If Pres. Obama signs this bill it will become law. At that point, more than half of the meritorious defenses of borrowers (homeowners) or petitioners in bankruptcy courts will go down the drain. The fact that this bill even got introduced without the mainstream media taking note is not really surprising considering the fact that mainstream media has failed to grasp the true scope of this fraud which began with the first sale of a fake mortgage bond to an investor. A fake financial services product was marketed to investors who believed they were lenders and to homeowners who believed they were borrowers, both of whom were mere pawns in the Wall Street game. In fact they supplied the only two ingredients that Wall Street wanted —money from the lenders and a signature from the homeowners. The nature of the document was immaterial. Now that the foreclosures are obviously fake, lawmakers responsive to the demands of the financial services industry have quietly passed a bill in both houses of Congress that would allow the fraud to be ratified and the perpetrators to escape any accountability whatsoever.

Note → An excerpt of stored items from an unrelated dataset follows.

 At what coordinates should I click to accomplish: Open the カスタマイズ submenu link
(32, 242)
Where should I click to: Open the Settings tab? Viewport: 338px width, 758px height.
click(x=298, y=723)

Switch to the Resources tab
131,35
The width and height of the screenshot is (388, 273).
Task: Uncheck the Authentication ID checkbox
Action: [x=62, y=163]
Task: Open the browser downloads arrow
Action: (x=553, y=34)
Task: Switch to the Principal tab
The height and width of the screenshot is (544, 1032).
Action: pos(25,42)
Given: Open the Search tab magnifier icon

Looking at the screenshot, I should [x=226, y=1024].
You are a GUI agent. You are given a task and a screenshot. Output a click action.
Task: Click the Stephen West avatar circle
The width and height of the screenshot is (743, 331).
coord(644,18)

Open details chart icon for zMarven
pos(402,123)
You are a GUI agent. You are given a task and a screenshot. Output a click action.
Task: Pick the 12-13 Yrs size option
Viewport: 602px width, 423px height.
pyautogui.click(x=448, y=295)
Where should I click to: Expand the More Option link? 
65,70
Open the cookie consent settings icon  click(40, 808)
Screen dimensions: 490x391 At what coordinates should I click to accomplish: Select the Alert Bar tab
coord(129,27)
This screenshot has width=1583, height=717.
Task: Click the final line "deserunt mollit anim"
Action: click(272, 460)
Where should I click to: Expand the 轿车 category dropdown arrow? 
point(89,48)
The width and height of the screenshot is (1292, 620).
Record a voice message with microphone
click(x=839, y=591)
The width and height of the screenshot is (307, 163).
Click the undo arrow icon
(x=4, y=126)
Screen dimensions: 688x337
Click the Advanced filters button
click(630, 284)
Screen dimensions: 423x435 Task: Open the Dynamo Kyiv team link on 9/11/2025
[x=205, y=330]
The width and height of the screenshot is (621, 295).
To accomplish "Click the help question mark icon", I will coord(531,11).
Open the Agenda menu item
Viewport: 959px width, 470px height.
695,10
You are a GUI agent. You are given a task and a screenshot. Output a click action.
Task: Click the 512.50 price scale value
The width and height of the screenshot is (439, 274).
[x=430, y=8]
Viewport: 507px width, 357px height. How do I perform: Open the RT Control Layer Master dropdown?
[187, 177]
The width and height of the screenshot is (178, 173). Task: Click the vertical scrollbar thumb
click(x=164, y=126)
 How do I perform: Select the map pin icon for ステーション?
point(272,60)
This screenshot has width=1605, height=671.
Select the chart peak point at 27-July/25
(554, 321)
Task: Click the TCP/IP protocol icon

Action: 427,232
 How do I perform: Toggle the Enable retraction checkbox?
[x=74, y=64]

If Pres. Obama signs this bill he will be condemning the victims of this fraud to bear the full cost of the losses. If Pres. Obama signs this bill he will be awarding the perpetrators of this fraud all of their winnings. In case anybody hasn’t been looking, another development which has been ignored by our mainstream media is that countries around the world are looking for an alternative reserve currency to replace the once almighty US dollar. The reason they are looking is because they no longer have confidence in a system that produced a Wall Street scheme which in essence depreciated the value and viability of currencies and economies all over the world.
If Pres. Obama signs this bill he will be giving a signal to the world that the United States will be more vigilant, more sophisticated and much more involved in enforcement of laws, rules and regulations already existing in the marketplace and upon which all investors, lenders, homeowners, borrowers and foreign governments had placed reasonable reliance and suffered to their detriment. The loss of our status as the issuer of the world’s reserve currency will have profound consequences on our nation, our citizens, our businesses, and the prospects for generations of Americans yet unborn.